> [REQUIREMENT] Every line from the one with "The image size" through the last line below should be repeated exactly; pictures stay out of the copy.

- - - - - - -

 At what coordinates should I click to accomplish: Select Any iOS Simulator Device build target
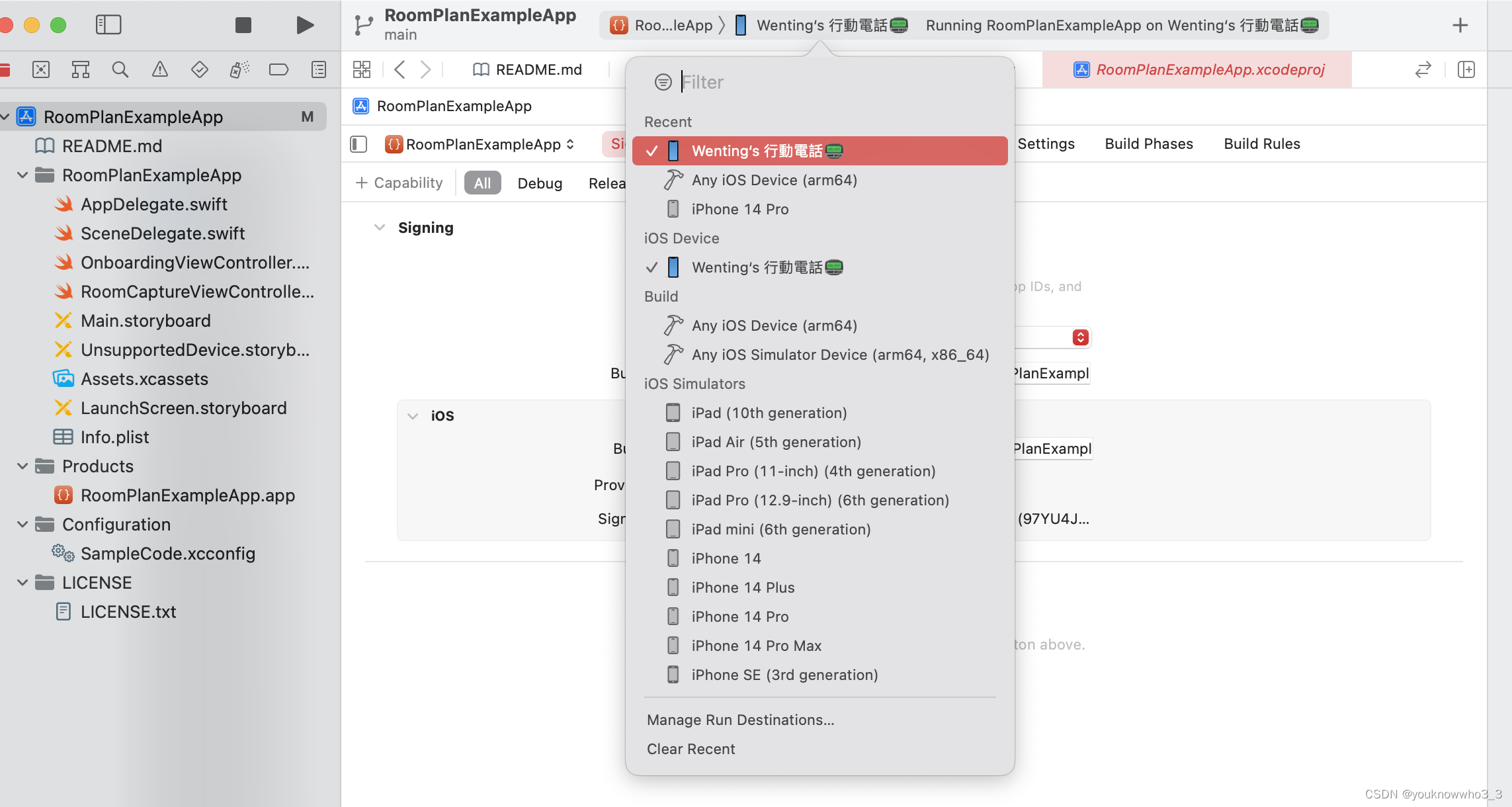click(840, 355)

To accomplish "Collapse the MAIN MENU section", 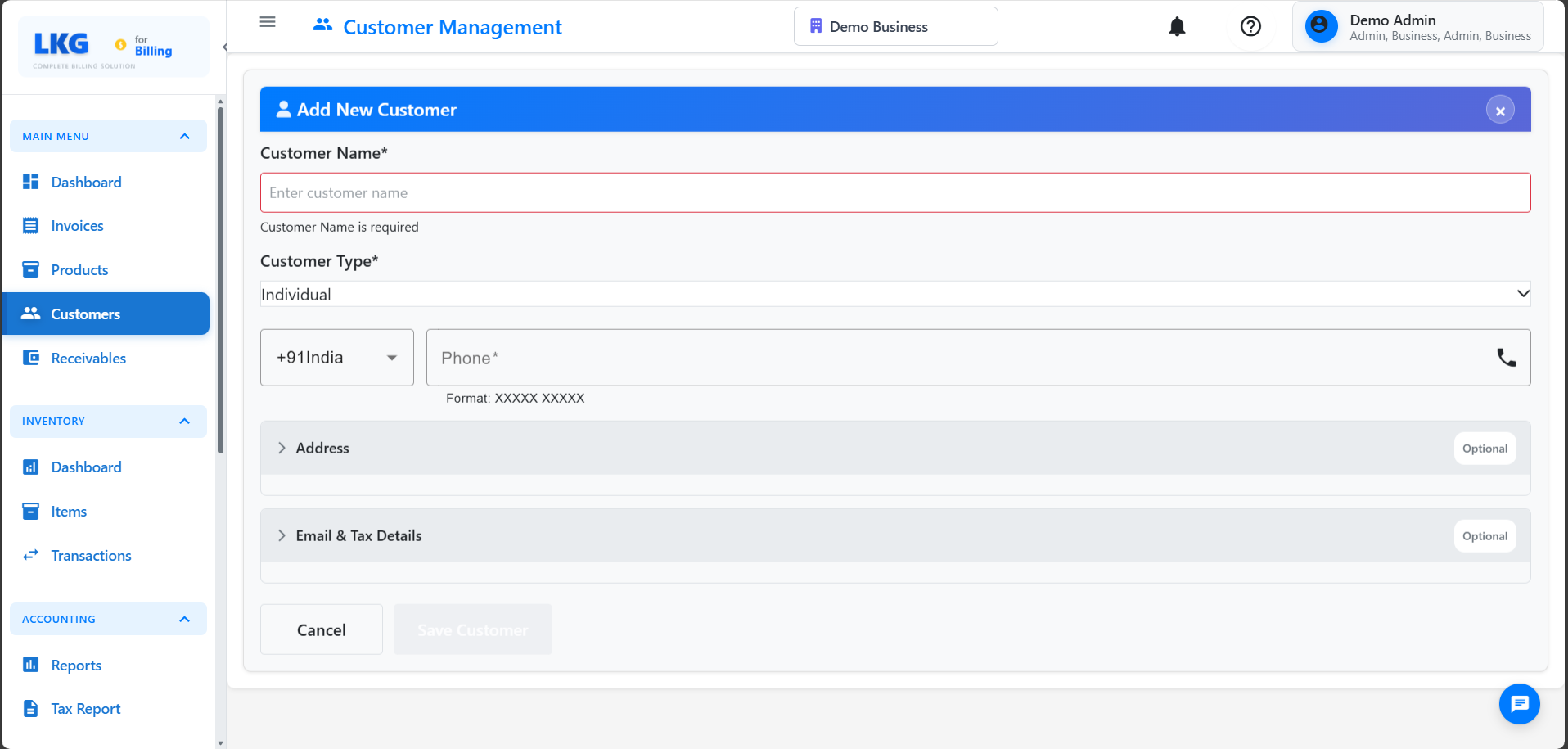I will click(x=184, y=136).
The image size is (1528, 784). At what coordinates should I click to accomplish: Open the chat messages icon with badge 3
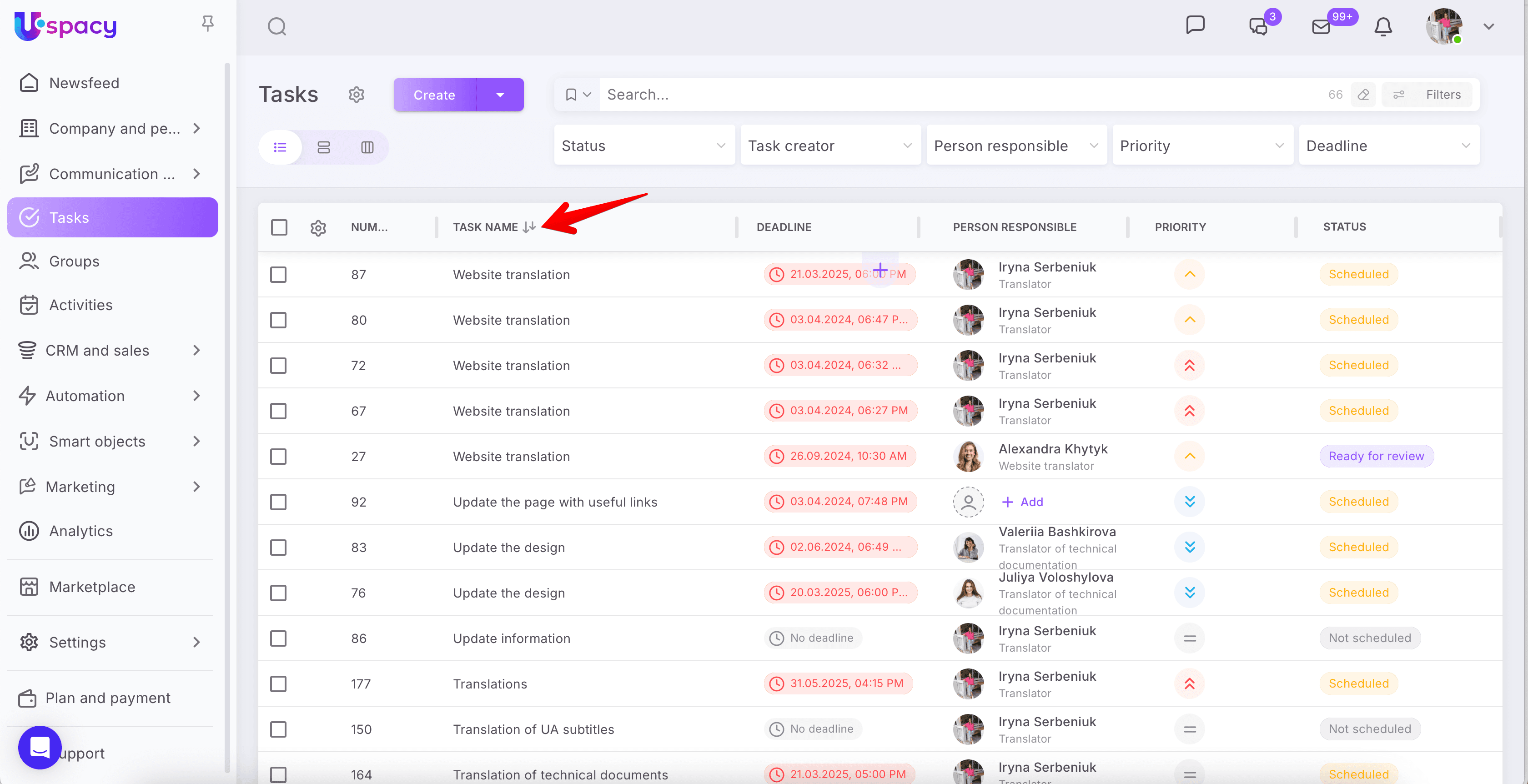click(1258, 26)
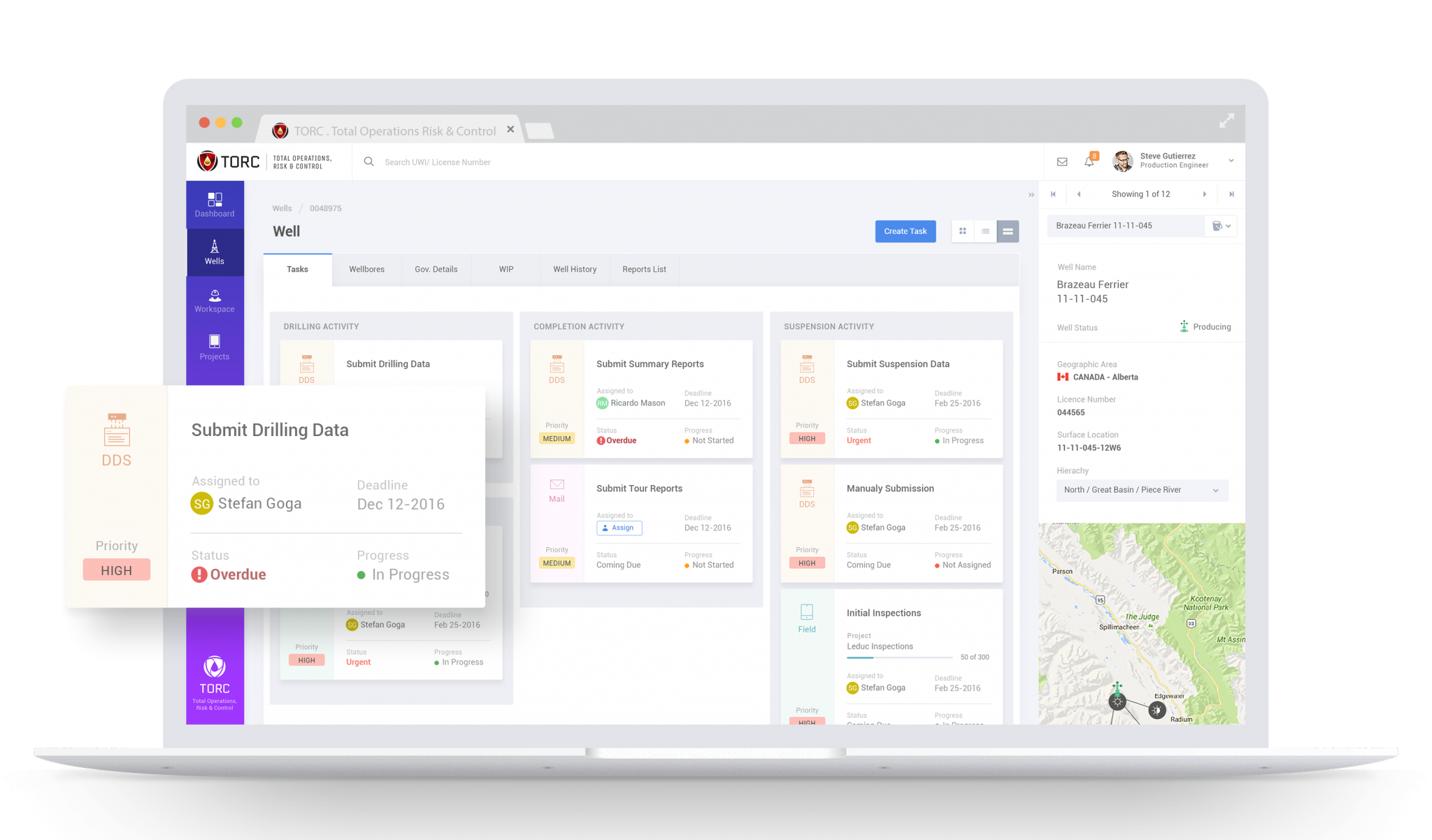Check the notification bell with 8 alerts

[1089, 161]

- - - - - - -

> [ANSWER AREA]
The image size is (1528, 784). At what coordinates should I click to accomplish: Open the chat messages icon with badge 3
click(1258, 26)
Check the notification bell with 8 alerts

[1089, 161]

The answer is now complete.